Evaluating the Sensitivity of LLMs to Harmful Contents in Long Input
This addresses safety-critical issues for users relying on LLMs in applications with extended contexts, such as document processing, by providing systematic insights into their strengths and challenges.
The study evaluated how large language models (LLMs) detect harmful content in long inputs, finding that performance peaks at moderate prevalence (0.25) but declines with sparse or dominant content, recall decreases with longer contexts, and explicit content is more reliably recognized than implicit.

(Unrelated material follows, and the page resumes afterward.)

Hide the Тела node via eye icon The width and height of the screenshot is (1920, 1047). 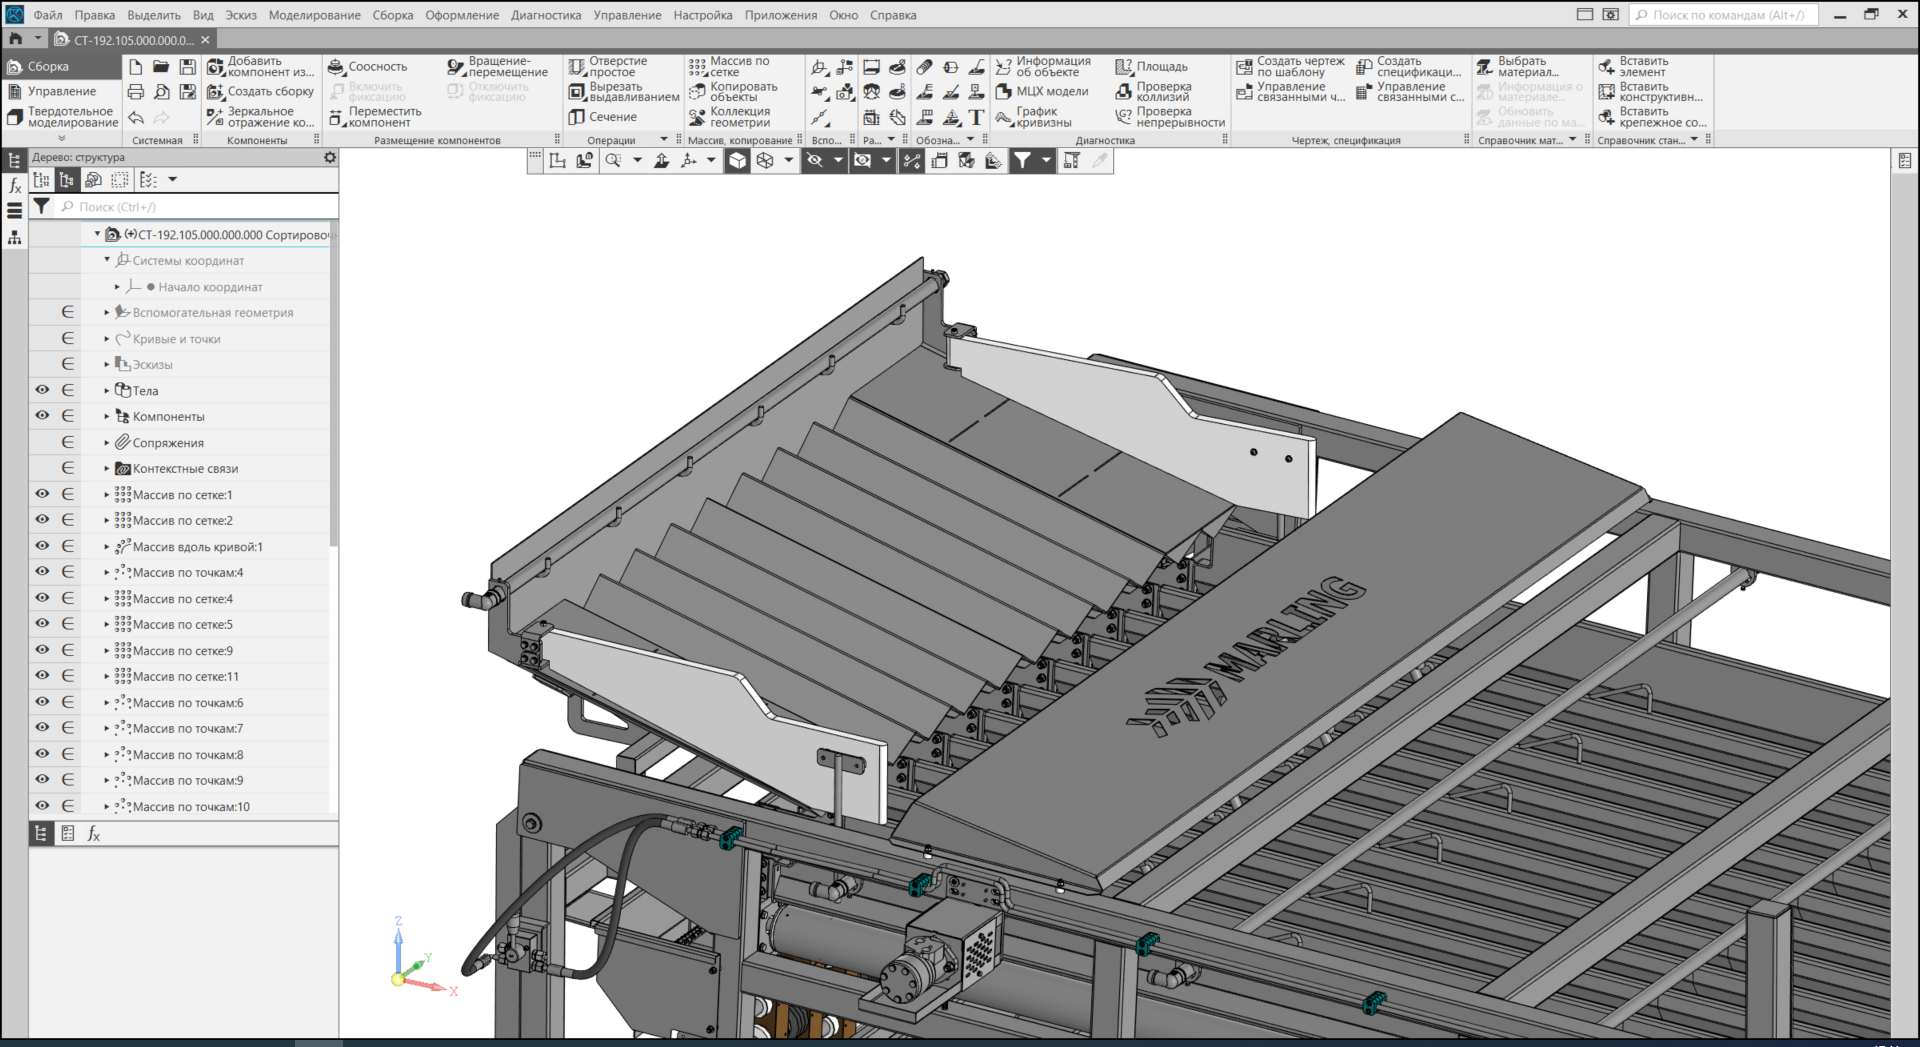[42, 390]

Large language models (LLMs) increasingly support applications that rely on extended context, from document processing to retrieval-augmented generation. While their long-context capabilities are well studied for reasoning and retrieval, little is known about their behavior in safety-critical scenarios. We evaluate LLMs' sensitivity to harmful content under extended context, varying type (explicit vs. implicit), position (beginning, middle, end), prevalence (0.01-0.50 of the prompt), and context length (600-6000 tokens). Across harmful content categories such as toxic, offensive, and hate speech, with LLaMA-3, Qwen-2.5, and Mistral, we observe similar patterns: performance peaks at moderate harmful prevalence (0.25) but declines when content is very sparse or dominant; recall decreases with increasing context length; harmful sentences at the beginning are generally detected more reliably; and explicit content is more consistently recognized than implicit. These findings provide the first systematic view of how LLMs prioritize and calibrate harmful content in long contexts, highlighting both their emerging strengths and the challenges that remain for safety-critical use.